### [Prompt A]
Can you rewrite the account of Alana's mental illness from "It began in" up to and including "first psychiatric admission.", with "night terrors" replaced by "sleep disturbances"?
### [Prompt B]
How would the account of Alana's mental illness go on after its final sentence? Write the continuation.

### [Text passage]
_ _ _ _
My philosophy as a clinical social worker has always been that families with children suffering from mental health problems need the appropriate skills, tools, and services to effectively help their child. These families often encounter deficit-based delivery systems and somehow get stuck. I never understood why. Then my daughter, Alana, started me on a journey I never expected to take.
It began in 2004. Alana, then 6 years old, began having what we thought were night terrors. It made sense until they started happening during the day. She became combative, mutilating herself and anyone who got in her way. Seizures were diagnosed and then quickly dismissed as we made our way to our first psychiatric admission.
Since that first admission, Alana has been in over 12 placements, including psychiatric hospitalizations and sub-acute stays. It is only now that I really understand what the parents I worked with were going through. I understand what it is like to be blamed for my child’s behavior because she doesn’t fit neatly into a diagnostic category. I understand what it is like to watch your child end up in a restraint when all you want to do is hold her. I understand what is like to feel like you are living in a fishbowl as everyone judges your every interaction. I finally understand the toll mental illness takes on a family.
Instead of giving up, I decided to share our story and view this journey as an opportunity to grow as a professional and a parent and pass along what we have learned along the way.
Families need to understand our behavioral health system. The child’s parents are in charge of treatment. They need to know how outpatient therapy and other treatment modalities differ, what the admission criteria are, and how to access them. I would urge parents to familiarize themselves with their insurance benefits and to know how and when to seek help from their state health care advocate.
_ _ _ _
### [Records]
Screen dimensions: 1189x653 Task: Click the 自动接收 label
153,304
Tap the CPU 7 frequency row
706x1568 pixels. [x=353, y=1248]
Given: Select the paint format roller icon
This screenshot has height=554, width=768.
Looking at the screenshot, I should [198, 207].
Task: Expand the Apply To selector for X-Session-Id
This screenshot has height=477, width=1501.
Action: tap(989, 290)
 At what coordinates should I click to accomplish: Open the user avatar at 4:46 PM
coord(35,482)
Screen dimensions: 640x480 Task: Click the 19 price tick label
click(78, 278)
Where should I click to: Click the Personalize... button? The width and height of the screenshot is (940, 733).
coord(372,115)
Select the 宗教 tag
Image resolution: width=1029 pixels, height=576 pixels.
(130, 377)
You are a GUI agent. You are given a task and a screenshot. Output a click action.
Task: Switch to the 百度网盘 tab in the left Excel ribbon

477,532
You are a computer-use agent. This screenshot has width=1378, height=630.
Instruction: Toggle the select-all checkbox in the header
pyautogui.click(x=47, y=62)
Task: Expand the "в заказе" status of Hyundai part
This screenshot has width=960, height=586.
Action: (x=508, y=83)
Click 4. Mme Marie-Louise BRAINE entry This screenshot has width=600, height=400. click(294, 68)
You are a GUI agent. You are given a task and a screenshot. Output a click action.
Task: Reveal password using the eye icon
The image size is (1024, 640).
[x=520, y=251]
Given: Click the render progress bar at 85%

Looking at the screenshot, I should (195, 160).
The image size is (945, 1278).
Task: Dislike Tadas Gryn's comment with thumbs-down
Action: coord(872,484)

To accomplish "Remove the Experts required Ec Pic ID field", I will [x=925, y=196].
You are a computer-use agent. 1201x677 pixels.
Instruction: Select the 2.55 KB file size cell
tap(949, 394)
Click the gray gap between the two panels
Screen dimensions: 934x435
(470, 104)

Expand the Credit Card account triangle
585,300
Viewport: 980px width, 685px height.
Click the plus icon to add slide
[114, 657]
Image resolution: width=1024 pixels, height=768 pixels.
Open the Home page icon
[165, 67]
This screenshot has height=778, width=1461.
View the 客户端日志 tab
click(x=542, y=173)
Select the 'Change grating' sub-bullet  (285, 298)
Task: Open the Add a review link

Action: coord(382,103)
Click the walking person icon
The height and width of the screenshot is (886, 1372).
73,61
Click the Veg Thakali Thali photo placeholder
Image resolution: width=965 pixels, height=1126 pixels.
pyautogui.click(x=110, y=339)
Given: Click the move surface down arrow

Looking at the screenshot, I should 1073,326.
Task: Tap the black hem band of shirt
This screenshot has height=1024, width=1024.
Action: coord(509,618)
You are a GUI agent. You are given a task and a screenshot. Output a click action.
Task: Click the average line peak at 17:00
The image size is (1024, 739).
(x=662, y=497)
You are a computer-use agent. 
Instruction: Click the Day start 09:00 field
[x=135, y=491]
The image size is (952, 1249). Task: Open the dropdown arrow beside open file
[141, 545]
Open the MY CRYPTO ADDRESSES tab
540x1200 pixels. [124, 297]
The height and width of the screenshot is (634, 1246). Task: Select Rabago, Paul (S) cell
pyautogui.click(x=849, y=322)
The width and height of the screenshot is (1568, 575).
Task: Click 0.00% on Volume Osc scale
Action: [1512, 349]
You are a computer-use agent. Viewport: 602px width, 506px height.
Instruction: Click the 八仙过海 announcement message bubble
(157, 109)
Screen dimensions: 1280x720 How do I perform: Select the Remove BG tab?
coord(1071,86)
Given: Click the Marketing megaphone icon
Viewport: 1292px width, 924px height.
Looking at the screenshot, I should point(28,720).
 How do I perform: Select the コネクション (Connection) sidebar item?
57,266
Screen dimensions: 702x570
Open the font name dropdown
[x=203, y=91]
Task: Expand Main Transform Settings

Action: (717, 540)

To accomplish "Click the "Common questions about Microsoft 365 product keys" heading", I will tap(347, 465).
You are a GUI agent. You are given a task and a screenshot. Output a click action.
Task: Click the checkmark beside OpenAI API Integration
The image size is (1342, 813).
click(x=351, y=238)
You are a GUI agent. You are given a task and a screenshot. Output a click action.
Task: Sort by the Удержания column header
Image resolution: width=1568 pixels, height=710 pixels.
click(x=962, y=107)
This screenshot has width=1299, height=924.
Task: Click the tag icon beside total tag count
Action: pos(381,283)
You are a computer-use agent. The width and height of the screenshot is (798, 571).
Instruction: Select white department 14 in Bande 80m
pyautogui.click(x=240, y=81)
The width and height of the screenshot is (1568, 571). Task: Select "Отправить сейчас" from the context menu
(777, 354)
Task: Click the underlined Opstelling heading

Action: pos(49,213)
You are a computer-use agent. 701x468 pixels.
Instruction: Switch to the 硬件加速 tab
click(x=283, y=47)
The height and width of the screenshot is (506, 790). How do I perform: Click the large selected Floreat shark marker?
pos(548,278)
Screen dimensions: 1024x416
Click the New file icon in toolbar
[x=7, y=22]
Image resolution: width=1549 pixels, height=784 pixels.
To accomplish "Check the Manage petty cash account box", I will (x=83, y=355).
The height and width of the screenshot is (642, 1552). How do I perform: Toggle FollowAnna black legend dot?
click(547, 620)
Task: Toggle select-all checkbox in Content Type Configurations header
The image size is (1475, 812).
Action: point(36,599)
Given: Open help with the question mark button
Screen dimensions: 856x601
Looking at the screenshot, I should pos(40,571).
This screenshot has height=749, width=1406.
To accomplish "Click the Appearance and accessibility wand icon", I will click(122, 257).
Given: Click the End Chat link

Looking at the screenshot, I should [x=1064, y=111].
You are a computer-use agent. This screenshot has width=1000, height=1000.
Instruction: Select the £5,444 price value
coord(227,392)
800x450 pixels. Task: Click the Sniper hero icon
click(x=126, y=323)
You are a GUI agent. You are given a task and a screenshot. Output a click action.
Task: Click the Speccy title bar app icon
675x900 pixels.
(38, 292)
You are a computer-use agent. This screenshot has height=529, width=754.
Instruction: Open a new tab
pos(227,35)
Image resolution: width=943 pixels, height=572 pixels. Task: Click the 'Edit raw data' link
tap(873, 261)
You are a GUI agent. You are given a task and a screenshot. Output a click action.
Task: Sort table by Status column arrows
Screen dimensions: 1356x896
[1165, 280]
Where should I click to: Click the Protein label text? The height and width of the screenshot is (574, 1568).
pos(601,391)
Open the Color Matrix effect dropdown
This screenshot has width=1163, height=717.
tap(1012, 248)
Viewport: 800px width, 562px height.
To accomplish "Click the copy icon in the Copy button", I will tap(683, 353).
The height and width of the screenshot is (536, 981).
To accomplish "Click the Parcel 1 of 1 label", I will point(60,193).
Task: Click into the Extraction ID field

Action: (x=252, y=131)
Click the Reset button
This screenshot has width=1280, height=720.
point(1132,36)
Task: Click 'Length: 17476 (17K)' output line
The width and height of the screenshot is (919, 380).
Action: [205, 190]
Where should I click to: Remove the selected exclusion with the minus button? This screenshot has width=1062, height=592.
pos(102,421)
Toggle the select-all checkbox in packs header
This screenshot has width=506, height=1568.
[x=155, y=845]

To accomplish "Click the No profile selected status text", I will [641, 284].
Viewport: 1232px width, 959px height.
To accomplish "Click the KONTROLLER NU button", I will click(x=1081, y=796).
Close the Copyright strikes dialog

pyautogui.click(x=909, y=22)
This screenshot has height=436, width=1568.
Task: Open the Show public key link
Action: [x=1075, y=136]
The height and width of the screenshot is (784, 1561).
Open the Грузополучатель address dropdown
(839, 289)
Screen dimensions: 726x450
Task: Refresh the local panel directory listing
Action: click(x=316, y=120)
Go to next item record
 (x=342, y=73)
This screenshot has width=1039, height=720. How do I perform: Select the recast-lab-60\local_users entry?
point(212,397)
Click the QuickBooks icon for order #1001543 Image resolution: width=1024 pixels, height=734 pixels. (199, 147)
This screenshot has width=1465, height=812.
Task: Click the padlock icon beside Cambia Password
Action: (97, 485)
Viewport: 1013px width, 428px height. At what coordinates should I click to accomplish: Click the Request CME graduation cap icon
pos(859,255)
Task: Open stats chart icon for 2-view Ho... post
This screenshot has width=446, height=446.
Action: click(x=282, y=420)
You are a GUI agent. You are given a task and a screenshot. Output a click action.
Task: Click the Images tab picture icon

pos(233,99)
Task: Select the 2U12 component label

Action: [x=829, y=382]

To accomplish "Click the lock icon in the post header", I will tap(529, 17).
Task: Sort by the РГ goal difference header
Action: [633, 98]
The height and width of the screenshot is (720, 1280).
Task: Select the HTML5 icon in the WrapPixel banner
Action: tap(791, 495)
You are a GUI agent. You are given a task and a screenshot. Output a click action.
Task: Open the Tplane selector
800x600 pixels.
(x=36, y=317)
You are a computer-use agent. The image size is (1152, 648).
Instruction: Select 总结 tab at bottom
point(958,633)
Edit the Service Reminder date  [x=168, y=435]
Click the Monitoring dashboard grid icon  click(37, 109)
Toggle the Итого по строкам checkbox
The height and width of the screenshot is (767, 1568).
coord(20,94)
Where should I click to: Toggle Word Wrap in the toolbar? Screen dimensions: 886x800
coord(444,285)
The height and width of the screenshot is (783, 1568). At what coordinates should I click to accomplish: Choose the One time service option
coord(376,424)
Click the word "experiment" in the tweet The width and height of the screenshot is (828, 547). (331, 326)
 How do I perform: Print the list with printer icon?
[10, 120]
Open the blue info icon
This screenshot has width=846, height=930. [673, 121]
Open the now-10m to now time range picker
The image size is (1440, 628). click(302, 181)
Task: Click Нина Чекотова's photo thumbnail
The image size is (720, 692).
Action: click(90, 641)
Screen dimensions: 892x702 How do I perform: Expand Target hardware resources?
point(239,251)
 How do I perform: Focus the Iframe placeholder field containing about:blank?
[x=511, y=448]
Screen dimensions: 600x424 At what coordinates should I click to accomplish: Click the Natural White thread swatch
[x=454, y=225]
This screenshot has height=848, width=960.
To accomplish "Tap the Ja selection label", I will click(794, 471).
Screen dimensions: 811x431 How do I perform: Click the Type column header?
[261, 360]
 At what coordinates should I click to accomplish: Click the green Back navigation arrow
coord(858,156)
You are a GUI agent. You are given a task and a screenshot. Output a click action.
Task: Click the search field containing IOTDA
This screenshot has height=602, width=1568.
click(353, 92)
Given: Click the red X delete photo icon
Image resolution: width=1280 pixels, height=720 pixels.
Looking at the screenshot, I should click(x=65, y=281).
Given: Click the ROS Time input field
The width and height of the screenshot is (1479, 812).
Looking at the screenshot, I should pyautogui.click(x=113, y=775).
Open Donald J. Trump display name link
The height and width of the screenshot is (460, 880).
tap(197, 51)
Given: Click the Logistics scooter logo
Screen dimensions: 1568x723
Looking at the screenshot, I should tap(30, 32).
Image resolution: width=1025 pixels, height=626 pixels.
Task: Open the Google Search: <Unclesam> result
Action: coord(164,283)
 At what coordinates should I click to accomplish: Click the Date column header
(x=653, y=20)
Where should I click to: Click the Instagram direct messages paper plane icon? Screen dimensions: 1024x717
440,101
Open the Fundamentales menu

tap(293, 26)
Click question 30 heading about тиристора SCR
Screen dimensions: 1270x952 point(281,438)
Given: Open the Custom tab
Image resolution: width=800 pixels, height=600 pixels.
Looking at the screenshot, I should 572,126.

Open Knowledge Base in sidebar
_ _ _ _
### [Response A]
It began in 2004. Alana, then 6 years old, began having what we thought were sleep disturbances. It made sense until they started happening during the day. She became combative, mutilating herself and anyone who got in her way. Seizures were diagnosed and then quickly dismissed as we made our way to our first psychiatric admission.

### [Response B]
Make it your business to research your child’s diagnosis. Get together with other parents to advocate for extra support, for improved DSM diagnoses, for accommodations needed at school, and for specific protocols in treatment facilities. Parents who choose to advocate can increase the availability of mental health resources. Get involved! Find other parents in the same situation! Encourage your family therapist to start a parent support group. There really is power in numbers.
All parents need to be able to advocate on behalf of their children. It’s important to compile a complete history of your child’s illness, medications and hospital admissions. This document should combine medical, family, and educational information. This narrative should be kept up-to-date and used to educate any new provider who may be unfamiliar with the case. This summary can help bring providers together as a cohesive outpatient treatment team so if the child goes to the hospital, everyone agrees about the interventions that are needed and the discharge criteria. I found that doing this was invaluable to my child’s treatment and my own sanity.
When a child is in acute distress and the family has knocked on many doors seeking help, they may be grappling with many feelings including helplessness and fear. Even when there’s no solution in sight, professionals must listen to accounts of the nightmare and grief of losing the dream of a “perfect child.”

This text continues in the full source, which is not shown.